Pudwell and Rowland also calculate the approximate distribution of circulating coins as 10.5% quarters, 11.5% dimes, 9.1% nickels, and 68.9% pennies. The distribution of U.S. minted coins in 2012 is actually 6.1% quarters, 18.1% dimes, 11.0% nickels, and 64.8% pennies.[2] Not bad for an ab initio calculation.

The statistics might be skewed, slightly, by people who hoard certain coin denominations. My uncle Walt, for one reason or another, had a giant jar of pennies in his room. I think he was hoping to collect something of numismatic rarity. Evelyn Lamb admits to being a quarter-hoarder in her Scientific American blog.[3] Her reason is their utility in coin-operated laundry machines. I do the same, for road tolls, which are generally collected by automated machines in our area. I don't use E-ZPass, since I'm a "privacy nut."

Ebenezer Scrooge, as drawn by John Leech, 1843

This would be a perfect place for an image of Disney's Scrooge McDuck diving into his money bin of gold coins; but, alas, the present idea of perpetual copyright has rendered many such things impossible.

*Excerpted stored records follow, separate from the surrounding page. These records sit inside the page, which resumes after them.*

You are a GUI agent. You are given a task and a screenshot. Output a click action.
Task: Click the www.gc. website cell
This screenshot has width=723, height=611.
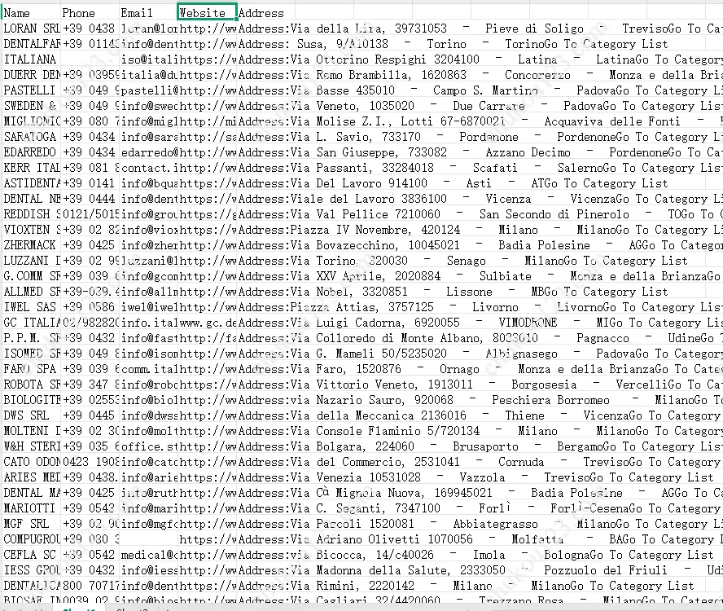pos(207,323)
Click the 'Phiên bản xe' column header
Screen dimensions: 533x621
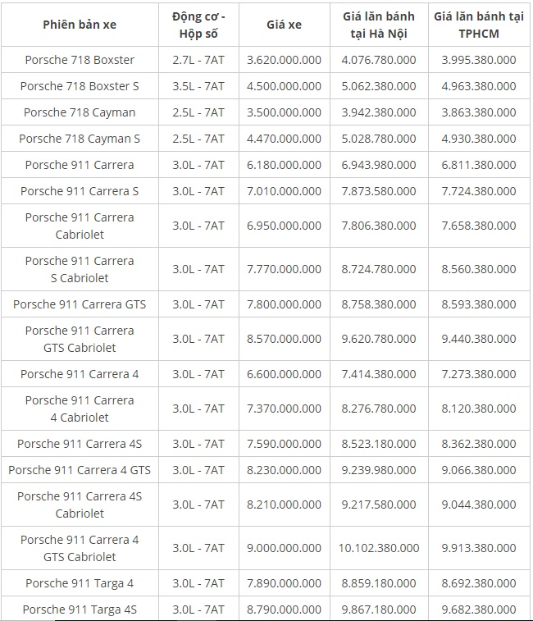click(x=80, y=25)
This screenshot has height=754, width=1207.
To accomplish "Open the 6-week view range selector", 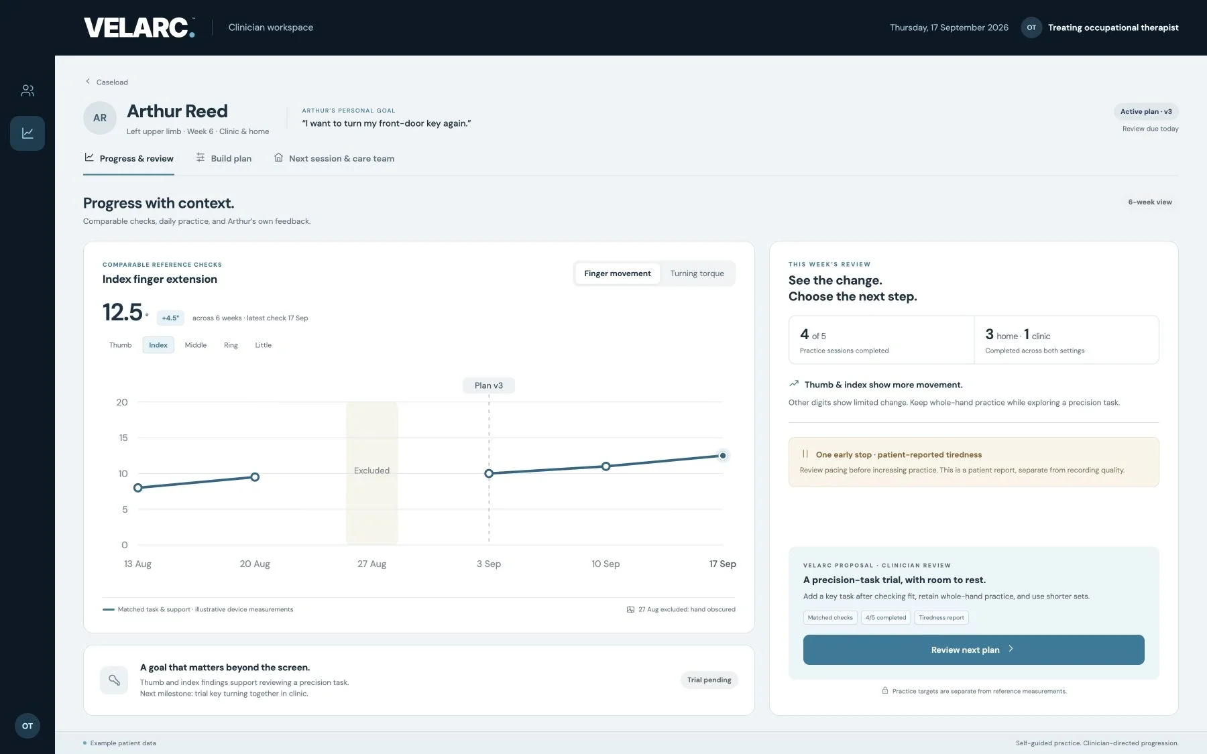I will (x=1150, y=202).
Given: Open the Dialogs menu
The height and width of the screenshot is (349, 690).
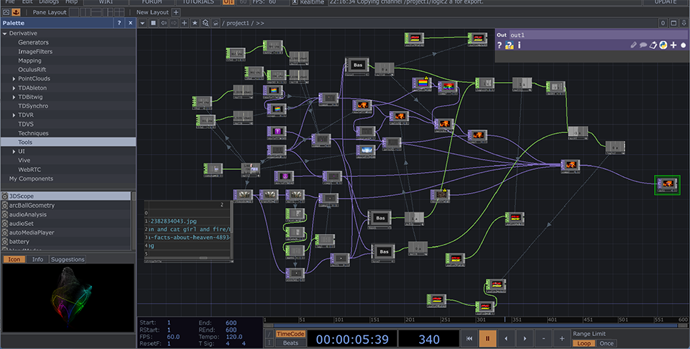Looking at the screenshot, I should 49,2.
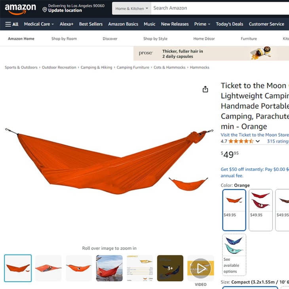Open the All hamburger menu
The height and width of the screenshot is (289, 289).
12,24
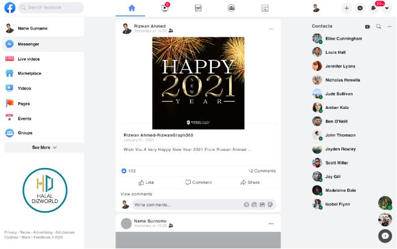Viewport: 397px width, 249px height.
Task: Start a new video call room in Contacts
Action: 368,26
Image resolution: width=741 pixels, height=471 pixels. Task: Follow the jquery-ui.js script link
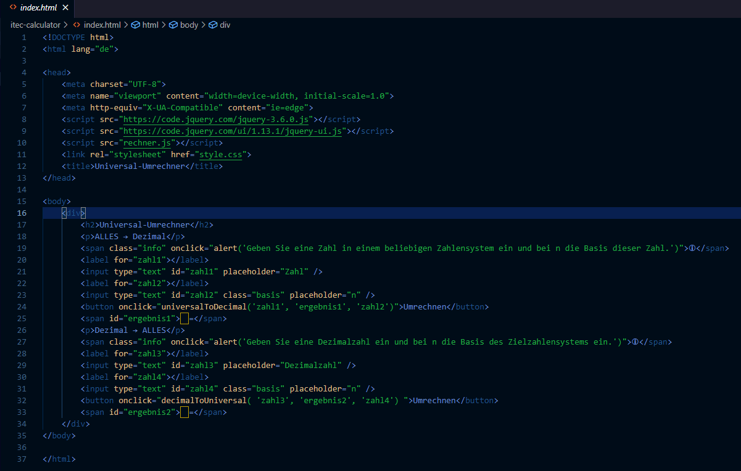pos(232,131)
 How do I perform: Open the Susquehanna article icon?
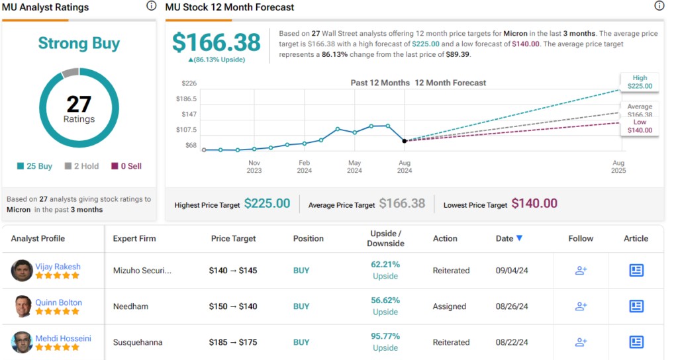click(636, 342)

Instead, we must be satisfied with this 1843 John Leech (1817-1864) drawing of Ebenezer Scrooge from Dickens' A Christmas Carol

In 2007, Forbes estimated McDuck's fortune as $28.8 billion, or about half Bill Gates' net worth.[5]

(via Wikimedia Commons.)


References:

  1. H. Bethe, "Termaufspaltung in Kristallen," Annalen der Physik, vol. 395, no. 2 (1929), pp. 133-208. Translation appears in Splitting of Terms in Crystals, chap. 1 of Selected Works of Hans A. Bethe: With Commentary, (World Scientific, Jan 1, 1997), 605 pages.
  2. Lara Pudwell and Eric Rowland, "What's in your wallet?!" arXiv Preprint Server, June 9, 2013.
  3. Evelyn Lamb, "Mathematicians Predict What's in Your Wallet," Scientific American Blogs, June 20, 2013.
  4. Michael Zielinski, "Cost to Make Penny and Nickel Declines But Still Double Face Value," Coin Update, December 10, 2012.
  5. Bill Gates, The World's Billionaires (#2), Forbes, March, 2013.